How Much Data Do You Actually Need?
Less than you’d think. A relaxed traveller using maps, messaging, email and the occasional video call gets by comfortably on around 1 GB every two or three days. If you stream a lot of video on the move, budget a little more. The beauty of buying online is that you can start small and top up in seconds if you run low — no hunting for a phone shop in a foreign city.
A Quick Checklist Before You Fly
Check Your Phone Is eSIM-Compatible
Almost every iPhone from the XS onward and most recent Samsung and Google phones are.
Install the eSIM at Home, on Wi-Fi
Set-up takes a couple of minutes and it’s far less stressful than doing it jet-lagged at arrivals.
Keep Your Home Line for Calls/Texts
Use the eSIM for data — the best of both worlds.

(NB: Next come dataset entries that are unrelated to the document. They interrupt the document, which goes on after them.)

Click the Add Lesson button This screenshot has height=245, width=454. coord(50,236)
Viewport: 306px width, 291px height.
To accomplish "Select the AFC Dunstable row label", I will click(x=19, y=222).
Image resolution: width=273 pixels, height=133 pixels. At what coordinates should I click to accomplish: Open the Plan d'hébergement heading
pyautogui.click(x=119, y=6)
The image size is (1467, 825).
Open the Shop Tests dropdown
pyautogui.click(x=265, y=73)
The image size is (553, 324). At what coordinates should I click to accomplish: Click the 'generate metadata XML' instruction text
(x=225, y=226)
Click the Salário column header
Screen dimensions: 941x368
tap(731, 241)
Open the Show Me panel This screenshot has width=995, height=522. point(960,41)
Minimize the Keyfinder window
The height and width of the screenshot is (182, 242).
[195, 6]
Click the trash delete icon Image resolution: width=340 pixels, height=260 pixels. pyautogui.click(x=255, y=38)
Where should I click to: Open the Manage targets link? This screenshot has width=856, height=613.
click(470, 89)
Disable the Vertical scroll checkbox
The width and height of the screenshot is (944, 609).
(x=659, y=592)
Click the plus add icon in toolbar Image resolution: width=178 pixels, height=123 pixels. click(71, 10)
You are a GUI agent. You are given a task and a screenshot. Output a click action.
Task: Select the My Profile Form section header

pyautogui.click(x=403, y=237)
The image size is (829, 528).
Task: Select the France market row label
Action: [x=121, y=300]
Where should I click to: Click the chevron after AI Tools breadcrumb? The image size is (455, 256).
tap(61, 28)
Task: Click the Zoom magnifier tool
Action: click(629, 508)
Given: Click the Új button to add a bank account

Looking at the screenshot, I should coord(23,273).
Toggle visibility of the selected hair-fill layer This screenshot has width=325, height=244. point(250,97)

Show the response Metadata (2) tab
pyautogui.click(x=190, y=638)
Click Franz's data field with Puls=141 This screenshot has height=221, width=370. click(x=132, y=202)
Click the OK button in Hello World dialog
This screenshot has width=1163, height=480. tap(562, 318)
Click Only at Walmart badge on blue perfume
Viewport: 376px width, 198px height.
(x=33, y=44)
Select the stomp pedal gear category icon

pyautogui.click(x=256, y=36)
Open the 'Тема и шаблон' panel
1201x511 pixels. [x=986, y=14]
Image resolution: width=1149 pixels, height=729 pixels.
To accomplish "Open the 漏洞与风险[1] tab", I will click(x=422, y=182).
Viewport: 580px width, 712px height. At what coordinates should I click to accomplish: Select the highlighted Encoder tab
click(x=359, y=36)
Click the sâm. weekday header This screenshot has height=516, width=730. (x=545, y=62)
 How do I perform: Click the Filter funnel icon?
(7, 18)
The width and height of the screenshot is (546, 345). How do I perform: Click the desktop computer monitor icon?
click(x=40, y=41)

Continuing Your Trip to Britain?
Many of our generation like to pair a US visit with a stop in London or onward travel in Britain. The same approach works perfectly there: a United Kingdom eSIM gets you connected the moment you touch down at Heathrow, no roaming charges, no fuss.
The Bottom Line
Travel after 40 is about doing the things you love without the small headaches. Sorting your connectivity before you go — for a few dollars instead of a few hundred — is one of those quiet wins that makes the whole trip smoother. Set it up once, forget about it, and enjoy the road.